Just in case you didn’t think there were enough callbacks to Nazi Germany in the illegal immigration debate, Rep. Keith Ellison, D-Minn., has got you covered.
“I’m going to tell you right now, I’m one of them people who believes we should give our neighbors sanctuary,” the congressman and Democratic National Committee Deputy Chairman said this week at an event titled “Beyond DACA.”
“And if you ask yourself what would I do if I was a gentile in 1941, if my Jewish neighbors were under attack by – by the Nazis? Would I give them sanctuary? You might be about to find out what you would do. Would you pass that moral test or will you fail it? This is the time for people who truly have faith and belief in their hearts to step up and demonstrate,” he added.
We’re going to go out on a limb here and suggest that possible deportation for undocumented immigrants is not exactly the same thing as the Nazis going from house-to-house looking for Jews to exterminate. Just a slight difference, really.
Conservative commentator Ben Shapiro, who is Jewish, seems to think Ellison is just a little off, and he referred to the congressman’s remarks as “insane.”
“[T]he reference with regard to ICE [Immigration and Customs Enforcement], that ICE is somehow a Nazi force in enforcing the immigration laws is just absurd,” he said in a recent interview.

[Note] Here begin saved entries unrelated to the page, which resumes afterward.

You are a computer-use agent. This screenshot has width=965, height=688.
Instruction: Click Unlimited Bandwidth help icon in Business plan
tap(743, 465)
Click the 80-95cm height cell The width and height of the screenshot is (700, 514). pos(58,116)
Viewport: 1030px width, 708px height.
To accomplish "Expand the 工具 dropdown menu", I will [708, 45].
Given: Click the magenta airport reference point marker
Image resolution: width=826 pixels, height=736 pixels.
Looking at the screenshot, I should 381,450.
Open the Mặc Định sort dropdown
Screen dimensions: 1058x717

Shapiro added, “The idea that people who are here illegally who have been living in the country in largely freedom, many of their kids are going to public schools, they are taking advantage of public benefits, they have jobs here — the idea that this is the same thing as making legal citizens of your country illegal and then throwing them into concentration camps or gassing them is just beyond the pale.”
Ellison should know better than to abuse the tragedy of the Holocaust to make a political point.